A Test Kitchen Provisioner for Salt
The provider works by generating a salt-minion config, creating pillars based on attributes in .kitchen.yml & calling salt-call.
This provider has been tested against the Ubuntu boxes running in vagrant/virtualbox & vagrant-lxc boxes on Ubuntu.
You'll need the test-kitchen & kitchen-salt gem's installed in your system, along with kitchen-vagrant or some ther suitable driver for test-kitchen. Please see the INTRODUCTION.

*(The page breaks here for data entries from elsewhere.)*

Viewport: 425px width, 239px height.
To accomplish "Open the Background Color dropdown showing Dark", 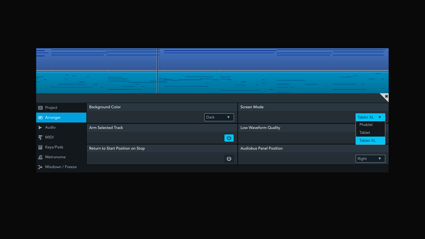I will (219, 118).
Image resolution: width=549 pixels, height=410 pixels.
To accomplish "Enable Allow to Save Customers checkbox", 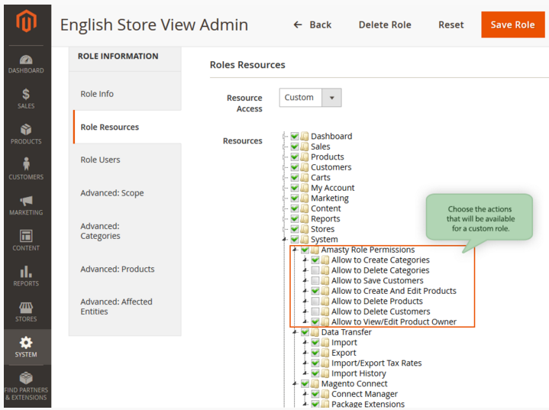I will tap(315, 281).
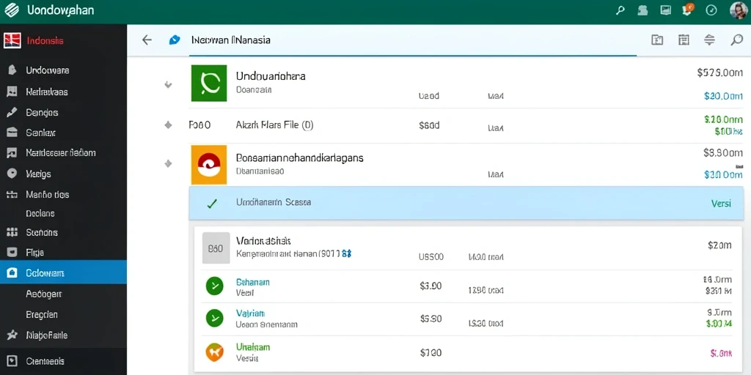The height and width of the screenshot is (375, 751).
Task: Open the Undoware sidebar item
Action: click(x=48, y=70)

More details on all the configuration optins are in provisioner_options.md
Catching salt failures is particularly troublesome, as salt & salt-call don't do a very good job of setting the exit
code to something useful, around ~0.17.5, the --retcode-passthrough
option was added, but even in 2014.1.0 this is
still flawed, PR11337 should help fix some of those problems. In the
mean time, we scan the salt-call output for signs of failure (essentially grep -e Result.*False -e Data.failed.to.compile -e No.matching.sls.found.for
) and check for a
non-zero exit code from salt-call.
You'll need a driver box that is supported by both the SaltStack bootstrap system & the Chef Omnibus installer (the Chef Omnibus installer is only needed to provide busser with a useable ruby environment, you can tell busser to use an alternative ruby if your box has suitable ruby support built in).
PR's and other changes should validated using Travis-CI and the test-kitchen branch of beaver-formula, this uses the kitchen-ec2 driver, the version of kitchen-salt under review & the latest release of test-kitchen.
TODO: Guide on running the tests locally with test-kitchen, vagrant & virtualbox.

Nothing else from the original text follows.